• **Exercise**
Retype each record below word for word, pictures excluded.
*** Opening of Data to use ***
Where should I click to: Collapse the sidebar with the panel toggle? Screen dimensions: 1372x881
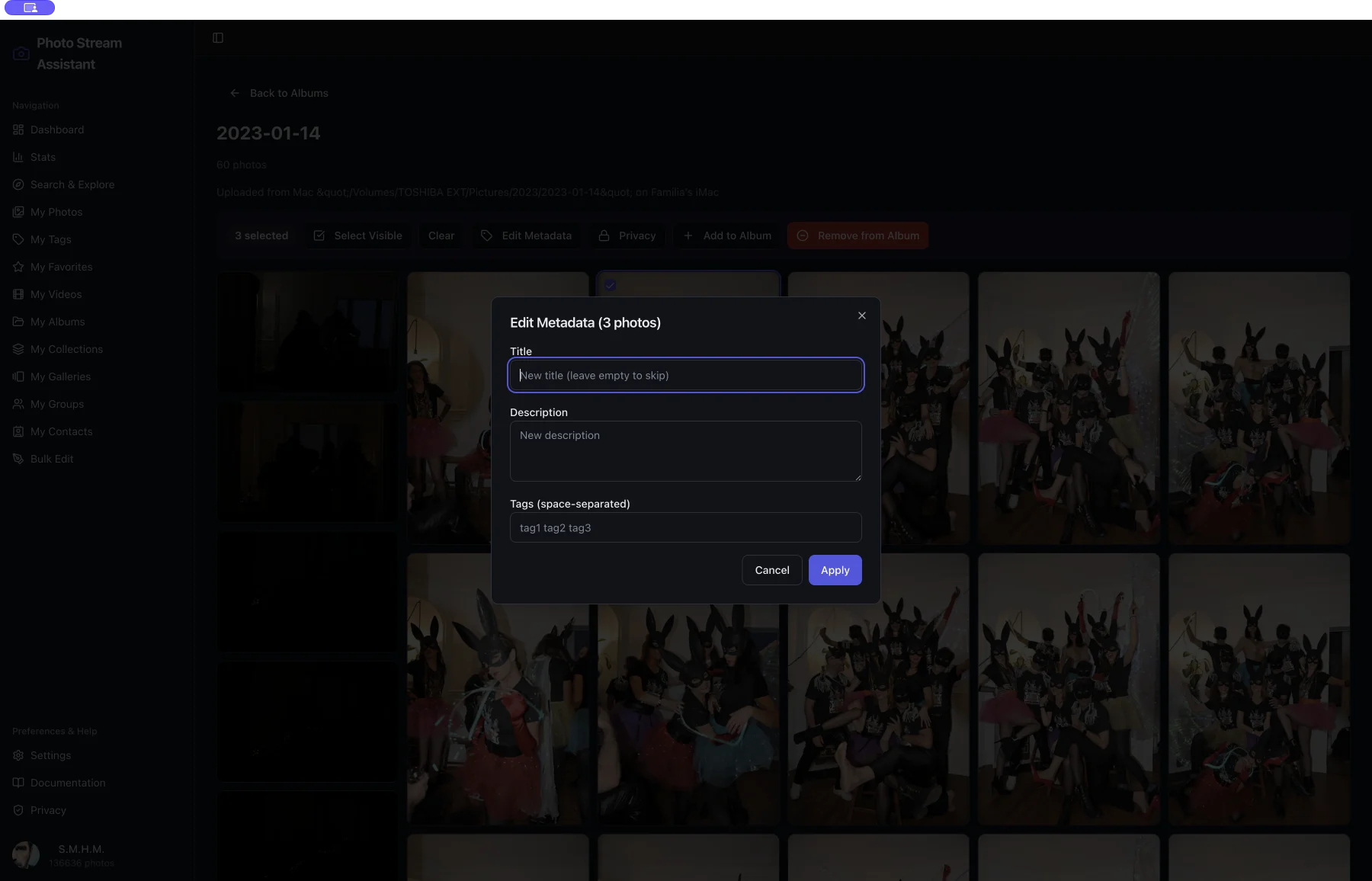click(218, 37)
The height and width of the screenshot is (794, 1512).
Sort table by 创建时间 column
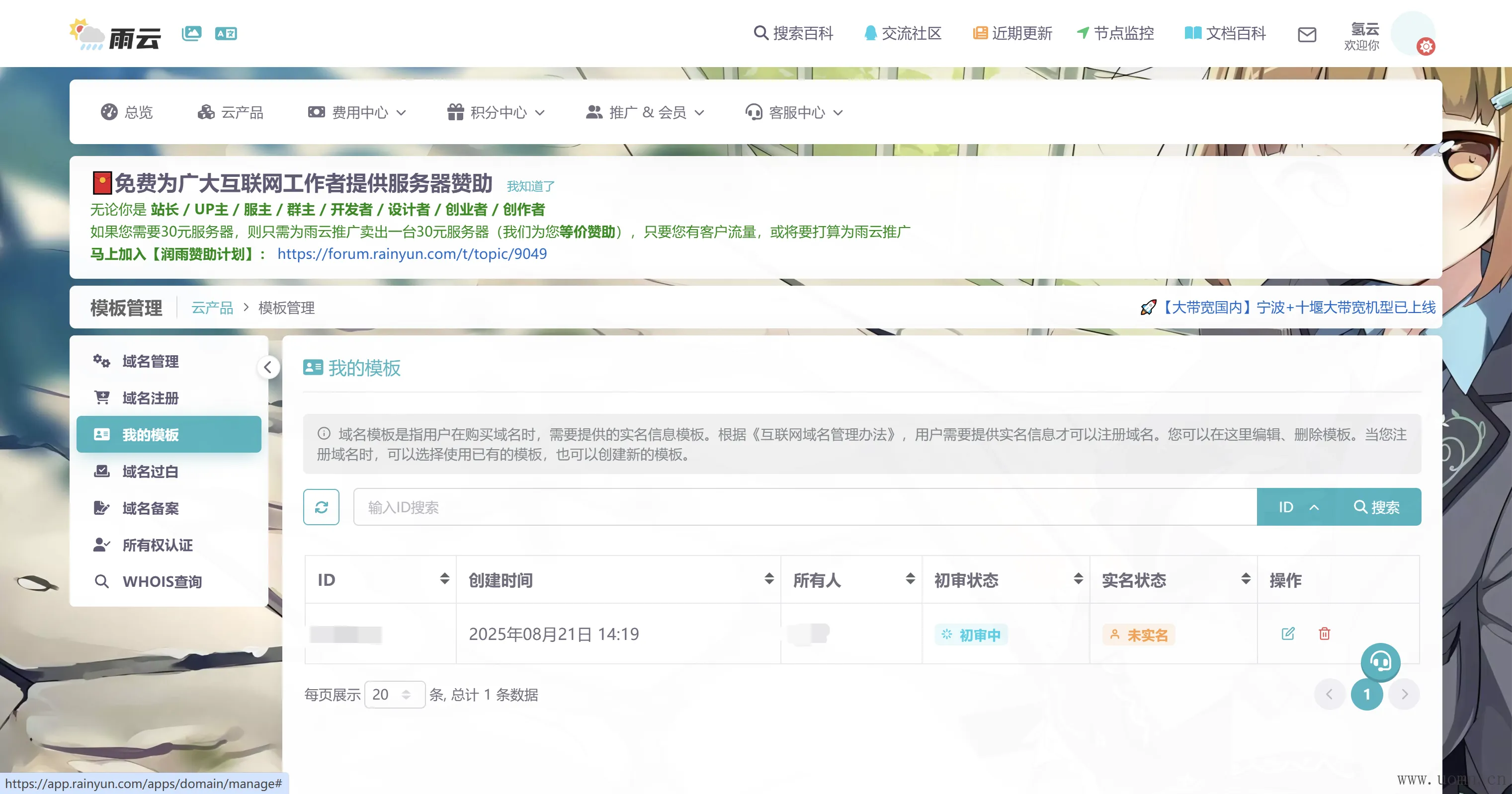click(x=768, y=579)
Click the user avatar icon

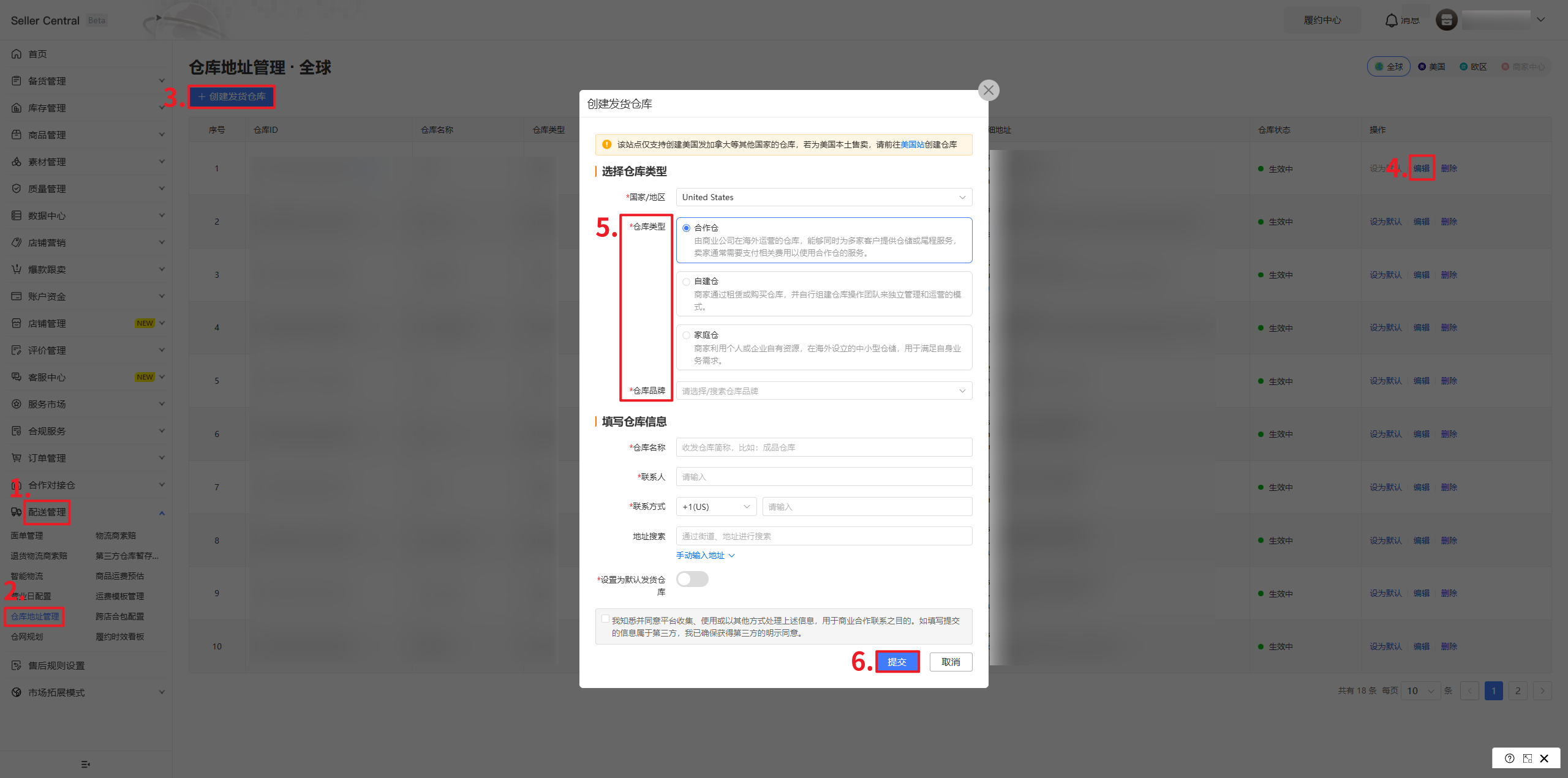[1446, 20]
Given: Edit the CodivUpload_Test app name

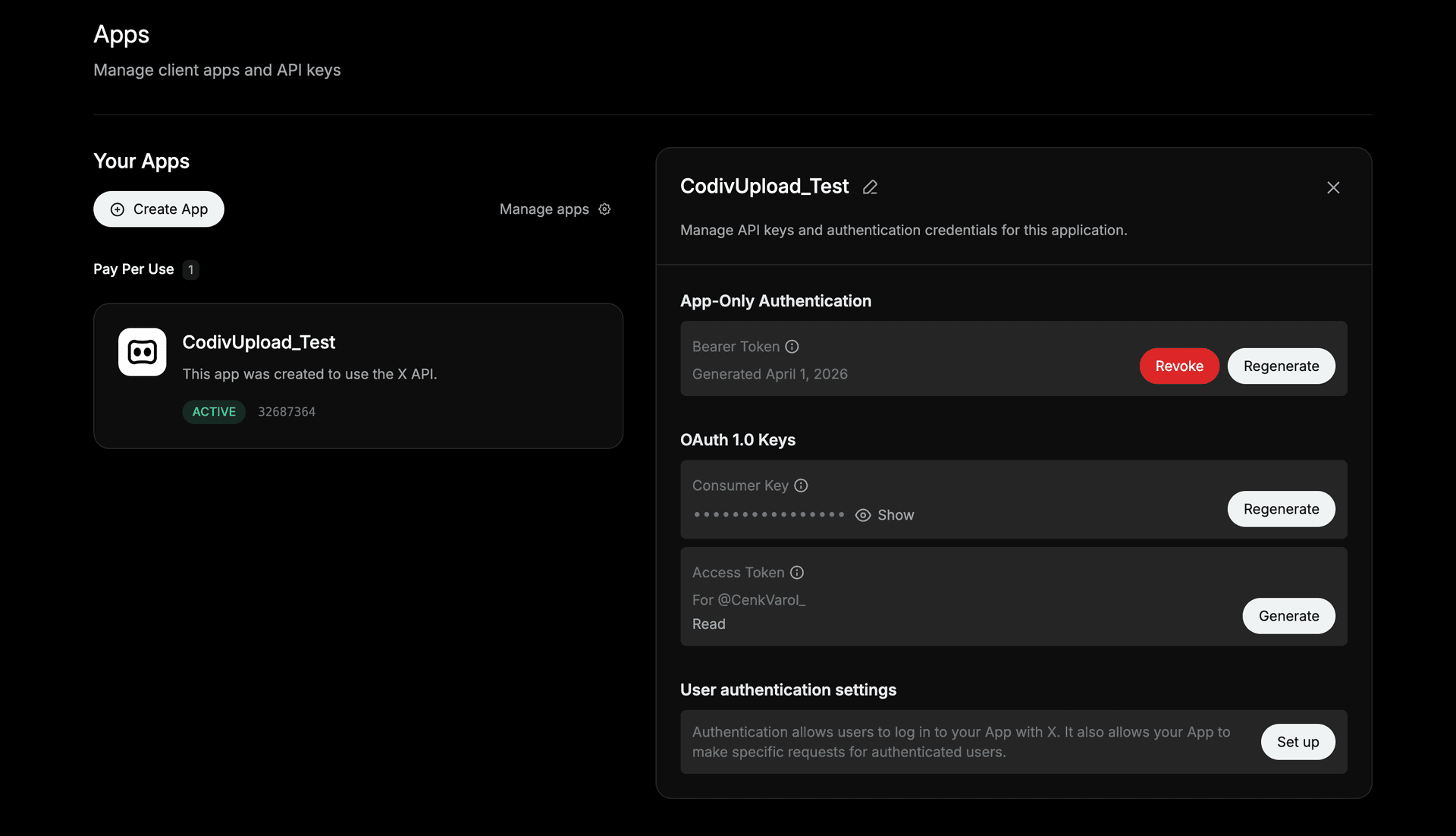Looking at the screenshot, I should click(x=870, y=187).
*** Close of Data to use ***
• **Result of this exercise**
Where should I click to: Collapse the sidebar with the panel toggle? Screen dimensions: 1372x881
click(218, 37)
The height and width of the screenshot is (794, 1512).
Sort table by 创建时间 column
click(x=768, y=579)
Click the user avatar icon

[1446, 20]
Given: Edit the CodivUpload_Test app name

Looking at the screenshot, I should click(x=870, y=187).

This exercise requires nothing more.